Question
Does the suppressed part of a language model's output distribution (the non-argmax tokens) carry pragmatic and social meaning that the chosen tokens don't?
Setup
Model: Qwen2.5-7B (4-bit quantized) on RTX 3060 Ti (8 GB). Four analysis parts: (A) shadow narratives — generate text by following top-2 token at each step instead of top-1; (B) shadow divergence — compute Jensen-Shannon divergence on 14 minimal pairs across full distribution vs shadow-only (excluding top-1), measure amplification ratio; (C) entropy geography — per-token entropy across 8 text genres; (D) trace analysis — compare surface vs shadow JSD for negation, hedging, irony, quantifiers, and temporal shifts.
Results
| Pair Type | JSD Full Distribution | JSD Shadow Only | Amplification |
|---|---|---|---|
| Corporate euphemism (let go / fired) | 0.088 | 0.215 | 2.45x |
| Register shift (passed away / died) | 0.033 | 0.076 | 2.30x |
| Effort implicature (managed to / did) | 0.058 | 0.104 | 1.80x |
| Modal hedging (may be unsafe / is unsafe) | 0.120 | 0.208 | 1.73x |
| Irony vs literal (wonderful day in traffic / traffic is terrible) | 0.149 | 0.247 | 1.66x |
| Hedged vs bare request | 0.186 | 0.264 | 1.42x |
| Hint vs command | 0.174 | 0.227 | 1.31x |
| Sarcasm vs neutral | 0.187 | 0.233 | 1.25x |
| Negation vs affirmation (not guilty / innocent) | 0.008 | 0.009 | 1.13x |
| Active vs passive voice | 0.078 | 0.091 | 1.17x |
| Agentless passive (mistakes were made / CEO made mistakes) | 0.206 | 0.189 | 0.92x (dampened) |
Key findings
- Euphemism and register shifts amplify maximally in the shadow (2.3-2.5x). 'Let go' vs 'fired' differ modestly on the surface but diverge dramatically in what they suppress — the model encodes taboo alternatives without expressing them.
- Irony amplifies 1.66x — the literal meaning persists in the shadow distribution even when the model outputs the ironic interpretation.
- Pure semantic equivalences (negation, active/passive) don't amplify (<1.2x).
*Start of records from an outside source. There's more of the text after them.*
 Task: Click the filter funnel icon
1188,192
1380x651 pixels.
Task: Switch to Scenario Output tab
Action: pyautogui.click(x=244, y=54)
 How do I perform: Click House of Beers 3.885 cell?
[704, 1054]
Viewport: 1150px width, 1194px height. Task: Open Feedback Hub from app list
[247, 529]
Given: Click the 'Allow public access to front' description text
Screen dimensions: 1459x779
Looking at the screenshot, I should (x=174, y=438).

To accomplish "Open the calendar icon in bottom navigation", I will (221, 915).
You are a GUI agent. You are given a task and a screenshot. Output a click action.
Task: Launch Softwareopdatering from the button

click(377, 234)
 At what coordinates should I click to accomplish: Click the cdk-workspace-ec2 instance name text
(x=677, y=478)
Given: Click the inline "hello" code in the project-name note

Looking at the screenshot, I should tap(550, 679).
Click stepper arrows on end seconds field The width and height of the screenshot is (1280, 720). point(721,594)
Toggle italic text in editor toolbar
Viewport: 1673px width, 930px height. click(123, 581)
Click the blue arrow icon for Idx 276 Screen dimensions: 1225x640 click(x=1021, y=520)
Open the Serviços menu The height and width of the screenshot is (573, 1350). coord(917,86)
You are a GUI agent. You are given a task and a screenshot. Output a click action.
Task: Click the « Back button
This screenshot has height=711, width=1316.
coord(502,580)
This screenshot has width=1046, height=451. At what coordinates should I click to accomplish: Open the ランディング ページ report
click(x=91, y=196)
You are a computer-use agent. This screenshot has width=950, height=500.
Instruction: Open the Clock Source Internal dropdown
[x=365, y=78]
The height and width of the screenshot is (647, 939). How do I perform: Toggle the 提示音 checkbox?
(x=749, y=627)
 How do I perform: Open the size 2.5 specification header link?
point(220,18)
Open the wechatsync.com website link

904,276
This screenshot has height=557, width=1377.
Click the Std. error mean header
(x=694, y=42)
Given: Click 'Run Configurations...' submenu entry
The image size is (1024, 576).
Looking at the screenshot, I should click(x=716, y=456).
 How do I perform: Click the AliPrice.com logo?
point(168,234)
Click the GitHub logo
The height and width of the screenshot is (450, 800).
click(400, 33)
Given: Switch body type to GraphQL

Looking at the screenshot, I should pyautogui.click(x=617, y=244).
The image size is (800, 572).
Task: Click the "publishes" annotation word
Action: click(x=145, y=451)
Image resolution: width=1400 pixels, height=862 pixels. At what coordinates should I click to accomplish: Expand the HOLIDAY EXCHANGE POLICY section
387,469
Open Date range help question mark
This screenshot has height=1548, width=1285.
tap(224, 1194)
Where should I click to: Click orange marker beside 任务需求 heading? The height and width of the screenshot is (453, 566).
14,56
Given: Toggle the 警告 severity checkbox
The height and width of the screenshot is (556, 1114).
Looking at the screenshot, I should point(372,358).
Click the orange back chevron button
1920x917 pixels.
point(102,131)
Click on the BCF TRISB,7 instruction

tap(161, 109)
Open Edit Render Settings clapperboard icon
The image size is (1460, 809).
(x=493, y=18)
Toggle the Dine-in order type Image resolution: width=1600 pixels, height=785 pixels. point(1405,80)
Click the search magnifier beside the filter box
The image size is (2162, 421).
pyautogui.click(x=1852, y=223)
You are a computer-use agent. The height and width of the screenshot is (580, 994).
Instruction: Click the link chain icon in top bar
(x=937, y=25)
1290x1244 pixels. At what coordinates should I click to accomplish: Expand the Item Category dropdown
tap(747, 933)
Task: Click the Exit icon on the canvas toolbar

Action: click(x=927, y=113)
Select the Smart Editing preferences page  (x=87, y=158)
Shadow amplification specifically detects pragmatic and social layers of meaning, not denotational semantics.
- 8 of 14 minimal pairs showed amplification >1.2x. Mean amplification across all pairs: 1.47x. Only one pair showed dampening (agentless passive at 0.92x), where surface JSD was already maximal (0.206).
- Shadow narratives (top-2 token path) produce text that is incoherent but semantically adjacent — like dream-like free association that orbits the same topic as the surface text. Surface token probability averages 5x shadow probability.
Lesson learned
The shadow (suppressed alternatives) is a rich, underexplored signal. Standard LLM analysis focuses on argmax or top-k tokens, but the shape of what the model rejects encodes social knowledge (taboo, register, politeness) that the surface output doesn't reveal. Shadow amplification could serve as a metric for detecting euphemism, irony, and register shifts without labeled data.
Tools used
Claude Opus 4 for experiment design and code generation. Qwen2.5-7B (4-bit) as the model under study. scipy for JSD computation.